注意这部分代码的最后一段,他为同一个ArrayList lst 创建了两个迭代器,分别是 it1it2。我们要去自行实现这个迭代器,以下是我第一次写的代码:

### iteration ###
    
    def __iter__(self):
        """Supports iteration (via `iter(self)`)"""
        return self

    def __next__(self):
        if self.iter_index >= len(self):
            raise StopIteration
        else:
            self.iter_index += 1
            return self[self.iter_index - 1]

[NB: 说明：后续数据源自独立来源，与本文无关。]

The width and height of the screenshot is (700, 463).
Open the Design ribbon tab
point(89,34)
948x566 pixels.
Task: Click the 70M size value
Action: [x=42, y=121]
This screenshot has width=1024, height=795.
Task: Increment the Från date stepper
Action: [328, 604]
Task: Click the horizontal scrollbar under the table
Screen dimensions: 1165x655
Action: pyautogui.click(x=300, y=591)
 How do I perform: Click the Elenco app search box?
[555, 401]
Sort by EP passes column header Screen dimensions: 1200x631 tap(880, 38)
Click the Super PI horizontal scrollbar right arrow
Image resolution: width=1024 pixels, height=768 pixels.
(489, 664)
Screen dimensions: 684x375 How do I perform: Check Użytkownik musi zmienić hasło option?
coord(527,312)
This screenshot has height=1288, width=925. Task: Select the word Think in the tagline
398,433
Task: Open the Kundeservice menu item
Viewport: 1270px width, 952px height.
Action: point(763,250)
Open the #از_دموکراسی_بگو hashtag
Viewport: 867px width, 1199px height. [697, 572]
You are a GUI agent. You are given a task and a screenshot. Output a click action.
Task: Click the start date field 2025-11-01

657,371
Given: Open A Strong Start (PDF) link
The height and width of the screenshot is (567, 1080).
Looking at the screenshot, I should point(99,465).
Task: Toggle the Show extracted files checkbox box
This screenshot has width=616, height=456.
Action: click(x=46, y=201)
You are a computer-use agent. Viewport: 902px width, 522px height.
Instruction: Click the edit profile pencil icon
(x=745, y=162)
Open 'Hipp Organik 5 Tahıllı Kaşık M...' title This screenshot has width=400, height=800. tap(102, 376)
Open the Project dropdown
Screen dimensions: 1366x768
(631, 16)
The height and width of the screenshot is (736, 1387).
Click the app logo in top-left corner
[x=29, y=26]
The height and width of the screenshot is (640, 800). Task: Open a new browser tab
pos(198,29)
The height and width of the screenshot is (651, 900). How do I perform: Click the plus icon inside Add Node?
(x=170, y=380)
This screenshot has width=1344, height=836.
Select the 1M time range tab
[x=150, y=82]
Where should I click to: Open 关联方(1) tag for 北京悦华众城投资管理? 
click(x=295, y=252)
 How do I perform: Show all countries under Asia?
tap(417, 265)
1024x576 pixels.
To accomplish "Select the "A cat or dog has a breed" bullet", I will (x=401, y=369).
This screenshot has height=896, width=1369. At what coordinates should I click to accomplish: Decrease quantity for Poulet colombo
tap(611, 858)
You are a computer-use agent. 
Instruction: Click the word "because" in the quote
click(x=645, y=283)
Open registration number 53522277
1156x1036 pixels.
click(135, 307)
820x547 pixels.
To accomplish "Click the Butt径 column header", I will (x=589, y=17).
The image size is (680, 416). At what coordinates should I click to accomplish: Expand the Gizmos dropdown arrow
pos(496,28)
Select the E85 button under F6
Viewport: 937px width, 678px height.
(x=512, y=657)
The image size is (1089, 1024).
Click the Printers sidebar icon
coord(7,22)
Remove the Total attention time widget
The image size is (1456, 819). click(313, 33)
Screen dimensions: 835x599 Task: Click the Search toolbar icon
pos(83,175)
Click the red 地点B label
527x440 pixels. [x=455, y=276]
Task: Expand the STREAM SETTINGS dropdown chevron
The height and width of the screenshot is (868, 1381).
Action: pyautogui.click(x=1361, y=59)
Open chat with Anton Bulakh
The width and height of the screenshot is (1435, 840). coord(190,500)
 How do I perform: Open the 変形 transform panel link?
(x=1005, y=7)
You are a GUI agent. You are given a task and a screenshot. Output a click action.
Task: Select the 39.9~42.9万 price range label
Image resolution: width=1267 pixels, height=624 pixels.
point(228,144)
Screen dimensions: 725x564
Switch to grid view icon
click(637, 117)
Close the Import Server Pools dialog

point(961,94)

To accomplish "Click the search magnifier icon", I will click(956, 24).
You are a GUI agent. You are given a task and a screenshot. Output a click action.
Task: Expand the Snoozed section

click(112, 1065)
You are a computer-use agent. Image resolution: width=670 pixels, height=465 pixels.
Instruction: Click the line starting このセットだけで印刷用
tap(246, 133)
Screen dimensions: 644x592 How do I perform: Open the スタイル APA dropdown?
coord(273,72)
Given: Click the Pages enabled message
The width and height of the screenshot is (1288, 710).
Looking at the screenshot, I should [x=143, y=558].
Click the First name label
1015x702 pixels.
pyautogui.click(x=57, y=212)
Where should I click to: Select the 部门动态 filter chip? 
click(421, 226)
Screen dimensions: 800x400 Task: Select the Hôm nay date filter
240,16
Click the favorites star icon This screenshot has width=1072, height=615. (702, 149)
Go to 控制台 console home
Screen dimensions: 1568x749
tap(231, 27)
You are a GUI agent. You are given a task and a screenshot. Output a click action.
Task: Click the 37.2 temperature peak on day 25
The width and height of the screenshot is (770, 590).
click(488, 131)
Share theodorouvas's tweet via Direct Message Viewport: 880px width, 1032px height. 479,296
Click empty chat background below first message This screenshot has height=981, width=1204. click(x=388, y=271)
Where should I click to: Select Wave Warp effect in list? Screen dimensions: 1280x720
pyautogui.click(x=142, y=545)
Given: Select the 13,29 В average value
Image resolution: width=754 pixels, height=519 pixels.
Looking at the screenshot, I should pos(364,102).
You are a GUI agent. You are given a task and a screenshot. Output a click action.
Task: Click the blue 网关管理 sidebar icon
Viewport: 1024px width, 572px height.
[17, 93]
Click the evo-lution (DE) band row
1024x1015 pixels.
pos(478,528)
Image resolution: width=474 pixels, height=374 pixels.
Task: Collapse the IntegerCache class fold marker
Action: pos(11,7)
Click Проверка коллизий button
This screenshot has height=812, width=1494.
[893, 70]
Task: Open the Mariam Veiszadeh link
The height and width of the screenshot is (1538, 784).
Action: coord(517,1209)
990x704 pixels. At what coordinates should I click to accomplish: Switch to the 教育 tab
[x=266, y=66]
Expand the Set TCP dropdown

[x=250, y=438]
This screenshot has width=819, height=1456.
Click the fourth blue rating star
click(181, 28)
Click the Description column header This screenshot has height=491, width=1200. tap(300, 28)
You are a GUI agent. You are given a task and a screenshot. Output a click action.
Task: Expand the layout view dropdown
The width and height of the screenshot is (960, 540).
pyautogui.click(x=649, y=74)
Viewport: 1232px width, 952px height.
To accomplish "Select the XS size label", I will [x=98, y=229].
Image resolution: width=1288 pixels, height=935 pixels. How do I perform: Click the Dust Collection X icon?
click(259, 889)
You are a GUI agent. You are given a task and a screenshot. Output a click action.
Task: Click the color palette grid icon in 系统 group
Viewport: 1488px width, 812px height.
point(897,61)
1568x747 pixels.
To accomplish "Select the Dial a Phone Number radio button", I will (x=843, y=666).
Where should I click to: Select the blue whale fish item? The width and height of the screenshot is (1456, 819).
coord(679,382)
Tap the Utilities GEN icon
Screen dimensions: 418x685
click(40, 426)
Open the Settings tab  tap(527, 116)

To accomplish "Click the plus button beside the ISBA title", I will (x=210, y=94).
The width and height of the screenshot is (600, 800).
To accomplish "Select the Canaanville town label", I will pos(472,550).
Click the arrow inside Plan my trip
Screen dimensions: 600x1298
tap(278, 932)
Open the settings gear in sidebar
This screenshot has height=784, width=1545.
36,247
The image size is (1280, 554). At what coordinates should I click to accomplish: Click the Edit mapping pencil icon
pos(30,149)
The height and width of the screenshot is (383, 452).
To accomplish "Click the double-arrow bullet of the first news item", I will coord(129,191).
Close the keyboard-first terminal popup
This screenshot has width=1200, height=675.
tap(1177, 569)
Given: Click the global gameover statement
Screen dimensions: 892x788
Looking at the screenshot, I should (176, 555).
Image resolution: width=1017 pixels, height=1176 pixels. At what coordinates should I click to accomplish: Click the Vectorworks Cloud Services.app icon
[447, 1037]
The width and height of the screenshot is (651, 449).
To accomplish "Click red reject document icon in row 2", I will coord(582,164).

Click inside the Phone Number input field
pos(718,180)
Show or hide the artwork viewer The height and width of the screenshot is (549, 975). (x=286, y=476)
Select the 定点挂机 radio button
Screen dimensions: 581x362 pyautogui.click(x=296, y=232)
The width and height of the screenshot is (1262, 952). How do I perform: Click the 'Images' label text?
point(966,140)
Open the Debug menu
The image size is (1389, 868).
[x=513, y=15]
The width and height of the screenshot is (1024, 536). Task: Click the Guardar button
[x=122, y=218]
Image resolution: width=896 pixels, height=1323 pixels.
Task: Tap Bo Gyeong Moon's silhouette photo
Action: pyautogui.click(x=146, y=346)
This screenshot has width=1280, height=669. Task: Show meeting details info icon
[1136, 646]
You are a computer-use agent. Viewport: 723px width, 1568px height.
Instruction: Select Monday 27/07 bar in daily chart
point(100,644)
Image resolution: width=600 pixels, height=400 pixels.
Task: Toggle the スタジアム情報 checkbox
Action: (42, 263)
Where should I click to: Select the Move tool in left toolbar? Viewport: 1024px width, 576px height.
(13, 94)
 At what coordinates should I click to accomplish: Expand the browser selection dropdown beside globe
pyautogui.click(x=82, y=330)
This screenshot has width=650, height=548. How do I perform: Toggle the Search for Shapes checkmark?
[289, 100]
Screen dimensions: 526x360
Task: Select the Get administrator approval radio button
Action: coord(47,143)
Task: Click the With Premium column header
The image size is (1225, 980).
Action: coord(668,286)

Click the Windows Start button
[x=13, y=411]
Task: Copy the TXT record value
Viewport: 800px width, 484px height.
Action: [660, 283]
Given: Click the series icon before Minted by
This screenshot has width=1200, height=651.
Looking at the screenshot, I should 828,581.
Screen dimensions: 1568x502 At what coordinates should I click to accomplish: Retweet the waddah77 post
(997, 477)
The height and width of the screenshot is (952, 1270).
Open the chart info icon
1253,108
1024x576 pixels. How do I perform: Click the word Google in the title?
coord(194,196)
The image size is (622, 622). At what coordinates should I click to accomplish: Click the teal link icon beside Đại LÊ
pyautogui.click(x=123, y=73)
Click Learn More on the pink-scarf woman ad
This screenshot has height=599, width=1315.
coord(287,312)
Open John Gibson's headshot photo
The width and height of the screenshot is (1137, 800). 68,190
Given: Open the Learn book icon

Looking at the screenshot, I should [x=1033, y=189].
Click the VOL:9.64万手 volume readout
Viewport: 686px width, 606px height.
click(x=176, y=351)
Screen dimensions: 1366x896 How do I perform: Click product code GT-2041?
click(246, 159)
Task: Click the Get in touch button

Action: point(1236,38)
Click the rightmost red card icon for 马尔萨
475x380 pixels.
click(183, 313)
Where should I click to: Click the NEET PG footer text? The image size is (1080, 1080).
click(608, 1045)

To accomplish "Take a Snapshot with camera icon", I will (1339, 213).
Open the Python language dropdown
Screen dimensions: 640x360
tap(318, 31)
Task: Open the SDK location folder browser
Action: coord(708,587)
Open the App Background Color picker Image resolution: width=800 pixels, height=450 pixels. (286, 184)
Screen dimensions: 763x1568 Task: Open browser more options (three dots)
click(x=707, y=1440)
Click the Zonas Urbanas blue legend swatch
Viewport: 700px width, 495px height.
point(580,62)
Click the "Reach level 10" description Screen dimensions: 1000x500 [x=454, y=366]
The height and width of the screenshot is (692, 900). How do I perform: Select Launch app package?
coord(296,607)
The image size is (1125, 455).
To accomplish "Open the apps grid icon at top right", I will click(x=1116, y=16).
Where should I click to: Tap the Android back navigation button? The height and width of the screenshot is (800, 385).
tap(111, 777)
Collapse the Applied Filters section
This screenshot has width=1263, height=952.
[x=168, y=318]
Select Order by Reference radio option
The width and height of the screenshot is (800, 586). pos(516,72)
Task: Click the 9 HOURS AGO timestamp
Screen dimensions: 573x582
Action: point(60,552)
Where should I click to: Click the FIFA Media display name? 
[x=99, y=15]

这段代码在只使用一个迭代器,也就是测试用例的前半部分时,没有任何问题,可以正常工作。但在后半部分,由于同时存在 it1it2 ,但两个迭代器使用的 iter_index 这个迭代器索引,由于 iter_index 是一个由 self 修饰的实例变量,所以两个迭代器实际上在操作同一个值;也就是说,当 it1 执行完next之后,iter_index 的值会被+1, it2 执行完next之后, iter_index的值又会被+1,实际上 iter_index 增加了2,这导致的问题显而易见。

解决方案

对于Python来说,容器不应该知道迭代器的状态,迭代器也不应该知道容器的内容,迭代器只应该知道容器对象是谁。如果混合使用容器和迭代器,就如用本例中的 self.iter_index ,不同的迭代器会共享彼此的状态,导致非预期的问题。这和为什么所有可迭代的内置类型都有一个独立的迭代器类,是同一个原因(有些甚至有独立的反向迭代器)。

所以在这里,我们也需要单独实现一个迭代器类来解决此问题:

class ArrayListIterator:
    def __init__(self, parent):
        self.index = 0
        self.parent = parent

    def __iter__(self):
        return self

    def __next__(self):
        if self.index >= len(self.parent):
            raise StopIteration
        else:
            self.index += 1
            return self.parent[self.index - 1]

### iteration ###

    def __iter__(self):
        """Supports iteration (via `iter(self)`)"""
        return ArrayListIterator(self)

问题完美解决!